Consider the horizontal motion:

​$$\begin{aligned} u_x&=U\cos\alpha \ \quad s=R \quad t=T\\\ \\s&=v t\\ R&=U\cos\alpha \times T \end{aligned}$$​​

​

Substitute in the time of flight $$T=\cfrac{2U\sin\alpha}{g}$$​​

​$$\begin{aligned}R&=U\cos\alpha\times\dfrac{2U\sin\alpha}{g} \\\\&=\dfrac{U^2 \times 2\sin\alpha\cos\alpha}{g}\end{aligned}$$​​

Substituting in using the double angle formula $$2\sin\alpha\cos\alpha\equiv\sin2\alpha$$ gives the horizontal range as:​

​$$\boxed{\text{Range}=\cfrac{U^2\sin2\alpha}{g}}$$​​

Greatest height

At the greatest height, the vertical component of the velocity is zero:

​$$u = U\sin \alpha \quad v=0 \quad a=-g \quad t=T$$

Use $$v=u+at$$ to give:

$$\begin{aligned}v &=u + at \\0 &= U \sin\alpha - gT\end{aligned}$$​​

Rearrange for $$T$$ to get the time to reach the greatest height:

​​

$$\boxed{\text{Time to reach greatest height}=\cfrac{U\sin\alpha}{g}}$$​​​

Example

A particle is projected at $$10\ m.s^{-1}$$​ at $$30\degree$$ above the horizontal.

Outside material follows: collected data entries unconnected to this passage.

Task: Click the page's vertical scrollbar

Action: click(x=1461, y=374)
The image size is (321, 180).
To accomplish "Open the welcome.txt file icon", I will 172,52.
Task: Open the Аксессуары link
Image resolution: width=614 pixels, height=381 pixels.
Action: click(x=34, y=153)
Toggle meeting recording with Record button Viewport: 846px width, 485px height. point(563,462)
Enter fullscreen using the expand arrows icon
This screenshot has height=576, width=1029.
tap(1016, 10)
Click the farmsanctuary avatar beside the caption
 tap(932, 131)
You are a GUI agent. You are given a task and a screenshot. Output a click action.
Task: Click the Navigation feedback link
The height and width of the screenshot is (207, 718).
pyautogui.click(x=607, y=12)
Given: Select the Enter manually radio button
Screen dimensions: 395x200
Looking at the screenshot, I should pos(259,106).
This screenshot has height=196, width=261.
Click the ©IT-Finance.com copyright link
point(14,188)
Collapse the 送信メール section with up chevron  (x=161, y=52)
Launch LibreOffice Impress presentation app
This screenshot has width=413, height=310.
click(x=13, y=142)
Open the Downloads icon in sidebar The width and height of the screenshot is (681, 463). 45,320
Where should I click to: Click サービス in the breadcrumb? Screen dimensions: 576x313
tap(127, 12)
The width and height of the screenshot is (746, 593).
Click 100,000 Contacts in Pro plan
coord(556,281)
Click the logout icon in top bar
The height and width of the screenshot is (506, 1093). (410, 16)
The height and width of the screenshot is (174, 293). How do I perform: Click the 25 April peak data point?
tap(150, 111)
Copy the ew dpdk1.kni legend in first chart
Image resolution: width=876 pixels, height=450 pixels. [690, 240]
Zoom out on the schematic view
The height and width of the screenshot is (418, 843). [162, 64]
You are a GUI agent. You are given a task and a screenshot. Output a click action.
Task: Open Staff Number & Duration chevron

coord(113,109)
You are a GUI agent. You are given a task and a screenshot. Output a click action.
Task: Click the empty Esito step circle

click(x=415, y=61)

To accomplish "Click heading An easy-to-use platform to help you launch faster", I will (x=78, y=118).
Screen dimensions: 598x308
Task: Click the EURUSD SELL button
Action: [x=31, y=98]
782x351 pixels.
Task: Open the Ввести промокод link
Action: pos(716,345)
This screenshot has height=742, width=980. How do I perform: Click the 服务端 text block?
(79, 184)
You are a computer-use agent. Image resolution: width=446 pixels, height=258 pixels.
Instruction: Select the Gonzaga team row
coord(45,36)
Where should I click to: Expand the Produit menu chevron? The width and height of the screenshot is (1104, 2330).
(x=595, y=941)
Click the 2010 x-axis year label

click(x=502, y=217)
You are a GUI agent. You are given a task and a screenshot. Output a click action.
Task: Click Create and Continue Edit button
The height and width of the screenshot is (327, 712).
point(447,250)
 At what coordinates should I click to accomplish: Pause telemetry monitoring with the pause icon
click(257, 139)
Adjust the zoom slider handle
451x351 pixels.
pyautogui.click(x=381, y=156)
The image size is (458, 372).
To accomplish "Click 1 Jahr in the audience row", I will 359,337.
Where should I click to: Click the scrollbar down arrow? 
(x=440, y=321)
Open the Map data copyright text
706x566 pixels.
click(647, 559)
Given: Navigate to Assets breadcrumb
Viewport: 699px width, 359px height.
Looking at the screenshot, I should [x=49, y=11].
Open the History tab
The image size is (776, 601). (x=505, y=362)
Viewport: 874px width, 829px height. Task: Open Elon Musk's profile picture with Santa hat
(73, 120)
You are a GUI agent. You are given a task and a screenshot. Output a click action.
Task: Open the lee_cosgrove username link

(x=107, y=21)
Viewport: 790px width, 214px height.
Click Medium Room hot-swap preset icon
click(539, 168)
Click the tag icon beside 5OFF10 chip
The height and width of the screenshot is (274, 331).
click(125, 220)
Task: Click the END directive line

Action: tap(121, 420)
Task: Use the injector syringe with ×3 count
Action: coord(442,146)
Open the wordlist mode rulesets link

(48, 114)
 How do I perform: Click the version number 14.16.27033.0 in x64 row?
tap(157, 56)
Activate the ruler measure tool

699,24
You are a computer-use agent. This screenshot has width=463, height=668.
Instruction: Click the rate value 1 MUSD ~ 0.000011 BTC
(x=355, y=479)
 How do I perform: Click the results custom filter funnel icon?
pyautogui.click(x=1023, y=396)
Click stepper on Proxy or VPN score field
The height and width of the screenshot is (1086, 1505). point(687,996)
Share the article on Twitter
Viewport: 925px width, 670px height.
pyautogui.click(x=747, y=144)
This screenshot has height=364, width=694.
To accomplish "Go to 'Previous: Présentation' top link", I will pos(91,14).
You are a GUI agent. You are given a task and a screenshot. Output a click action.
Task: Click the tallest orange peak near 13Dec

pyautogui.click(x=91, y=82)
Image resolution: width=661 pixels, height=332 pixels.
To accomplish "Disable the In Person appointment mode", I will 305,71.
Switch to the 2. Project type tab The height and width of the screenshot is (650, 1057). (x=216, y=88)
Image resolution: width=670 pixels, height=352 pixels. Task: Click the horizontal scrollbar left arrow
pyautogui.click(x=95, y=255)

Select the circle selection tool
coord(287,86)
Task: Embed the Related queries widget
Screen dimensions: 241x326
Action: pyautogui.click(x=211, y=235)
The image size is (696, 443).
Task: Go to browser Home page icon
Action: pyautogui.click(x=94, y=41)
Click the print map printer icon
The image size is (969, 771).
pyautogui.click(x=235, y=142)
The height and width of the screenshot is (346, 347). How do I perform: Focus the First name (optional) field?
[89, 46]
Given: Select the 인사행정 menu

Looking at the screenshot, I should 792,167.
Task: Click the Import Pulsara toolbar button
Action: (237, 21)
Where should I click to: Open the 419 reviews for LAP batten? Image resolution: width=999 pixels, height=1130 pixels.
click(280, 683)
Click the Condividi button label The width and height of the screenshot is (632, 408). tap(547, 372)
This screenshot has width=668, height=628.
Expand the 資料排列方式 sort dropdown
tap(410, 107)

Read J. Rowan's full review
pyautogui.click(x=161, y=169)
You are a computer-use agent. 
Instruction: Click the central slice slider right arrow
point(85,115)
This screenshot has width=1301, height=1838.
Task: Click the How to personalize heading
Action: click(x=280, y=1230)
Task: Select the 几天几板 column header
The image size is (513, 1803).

Find the time of flight and horizontal range.

$$\begin{aligned}\text{Time of flight}&=\dfrac{2U\sin\alpha}{g} \\\\&=\dfrac{2\times10\times\sin30}{9.8} \\\\&=\underline{1.02\ s} \ (3\thinspace s.f.)\end{aligned}$$​​

$$\begin{aligned}\text{Range}&=\cfrac{U^2\sin2\alpha}{g} \\\\&=\cfrac{10^2\times\sin60}{9.8} \\\\&=\underline{8.84\ m} \ (3 \thinspace s.f.)\end{aligned}$$​​